Pandora, por exemplo, numa de suas versões era uma mulher que recebeu dos deuses do Olimpo a incumbência de transportar uma caixa onde estavam aprisionadas as viciações humanas. Tendo êxito, ela seria alçada à condição de semideusa. Mas a desajeitada Pandora, tropeça e deixa a caixa vir ao solo e ao abrir-se todos os males ficam à solta.
Daí que a Caixa de Pandora se tornou sinônimo de surpresa.
Se por um lado, ouvindo a história lastimamos a abertura da caixa, pois reconhecemos tantos males presentes no mundo, por outro ponderamos se há como evitá-los.Aproveitando a metáfora, digamos que há uma “caixa geral” pertencente ao planeta. São aqueles desafios coletivos, programados pela necessidade do conjunto de almas aqui encarnadas: as guerras, os fenômenos atmosféricos, os cataclismos, as epidemias. Mas há também uma “caixinha” pessoal e intransferível que devemos tomar aos nossos cuidados.
Incrível, mas esta é a verdadeira Caixinha de Surpresas!
Cada um de nós, em momentos variados da vida se vê surpreendido pelas próprias reações emocionais. Nos preparamo-nos o tempo todo para uma certa atitude, repreendemos nosso próximo quando ele discorda de nossos valores e... cá estamos nós fazendo igual ou pior.Seremos incorrigíveis, maus, péssimos alunos? E lá vamos nós descendo uma vez mais as escadarias da estima que nos levam aos porões da culpa...
De fato, o desafio da evolução se repete a cada dia de nosso viver, por isso é melhor vê-lo de frente, sem subterfúgios e sem se esquecer de que a própria vida, em sua dinâmica constante, traz mudanças. Assim como ao fixarmos o olhar nas nuvens do céu temos a impressão de que estão paradas e a um simples desviar da visão, retomando o olhar, vemos um céu totalmente diferente, assim é a dialética entre as mudanças do planeta, a nossa intimidade e a incessante novidade da vida em si mesma.
Distinguir o que é pessoal do que é geral já é um grande ganho.
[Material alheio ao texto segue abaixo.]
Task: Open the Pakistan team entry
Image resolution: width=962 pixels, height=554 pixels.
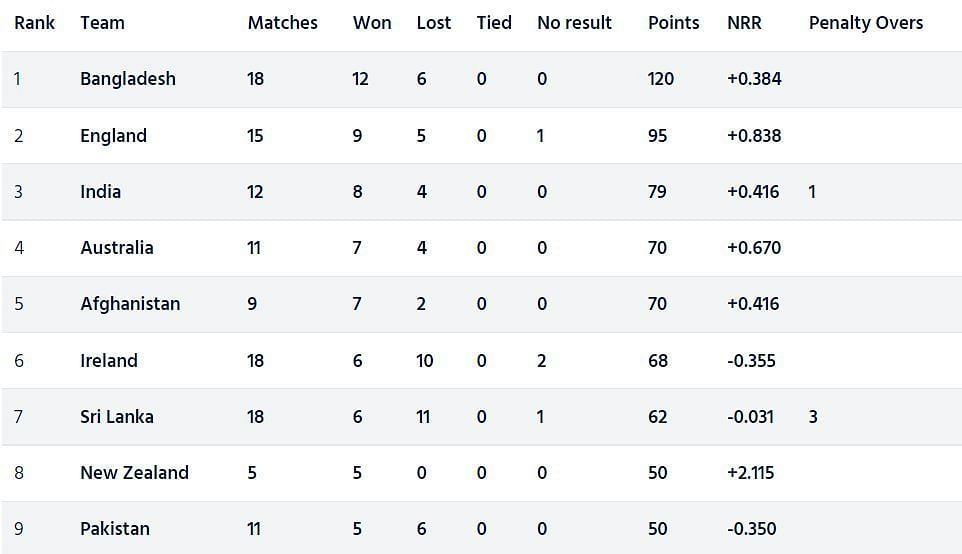Action: (115, 529)
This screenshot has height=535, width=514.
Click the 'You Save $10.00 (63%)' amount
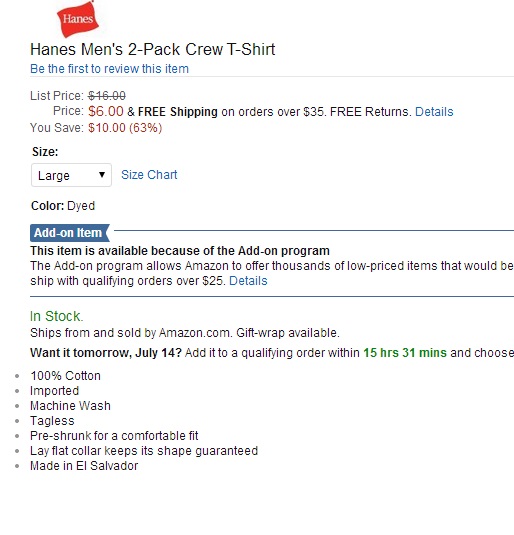click(x=125, y=128)
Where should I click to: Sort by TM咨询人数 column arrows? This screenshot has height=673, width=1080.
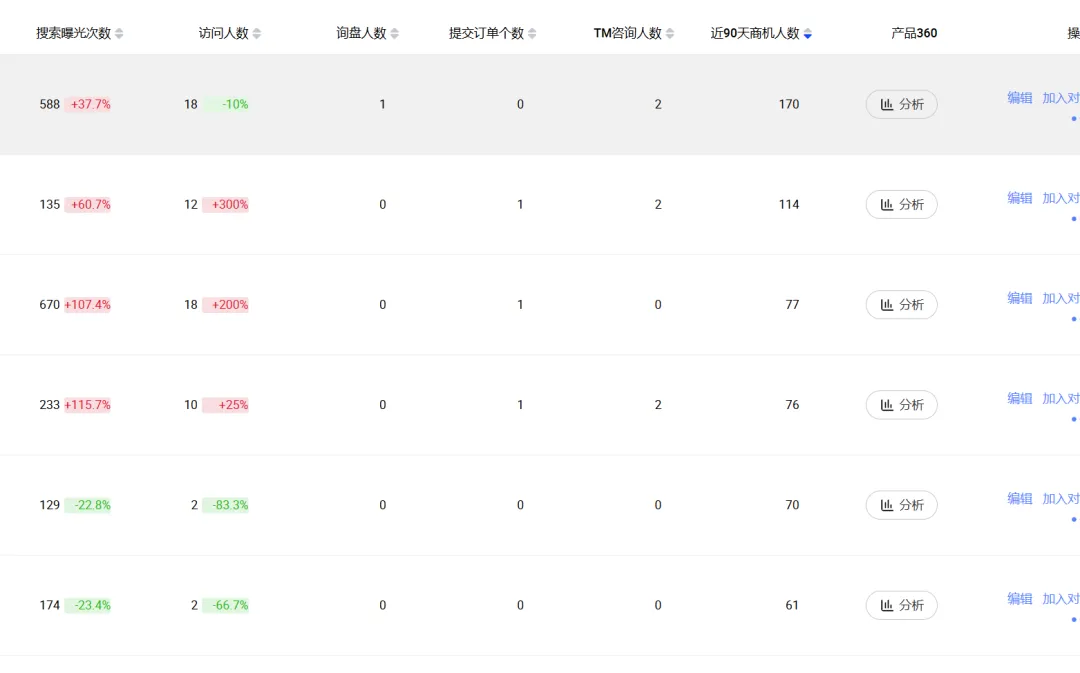tap(670, 34)
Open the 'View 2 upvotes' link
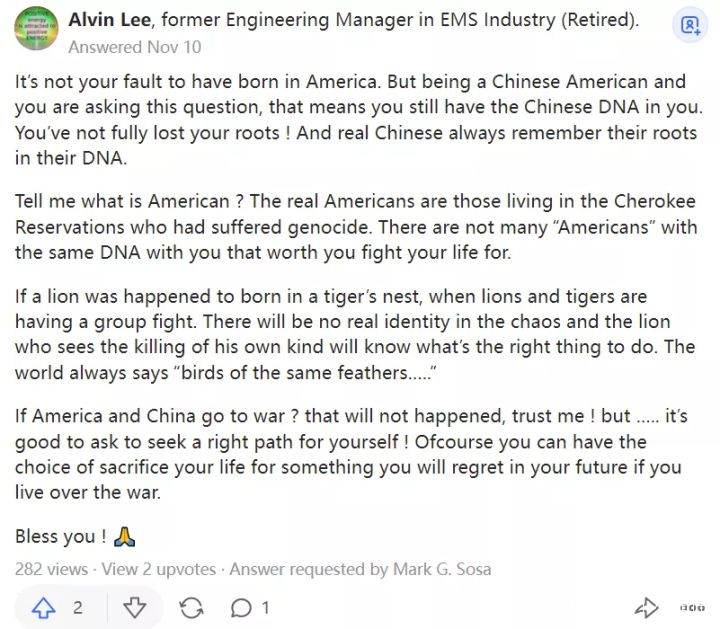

Como dizemos às nossas crianças quando transportam algo precioso, seguremos a nossa caixa com as ‘duas mãos’, mas não nos desesperemos se ela cair. Contemos com a nossa intenção de acerto e a Misericórdia Divina velando por nós. Observemos sem medo o que saiu de dentro e selecionemos o que queremos modificar. A própria vida, em sua sabedoria, encarrega-se muitas vezes de nos fazer tropeçar para que aprendamos a nos levantar mais depressa.
Ah! Já ia me esquecendo! Na Caixa de Pandora moravam também as Virtudes.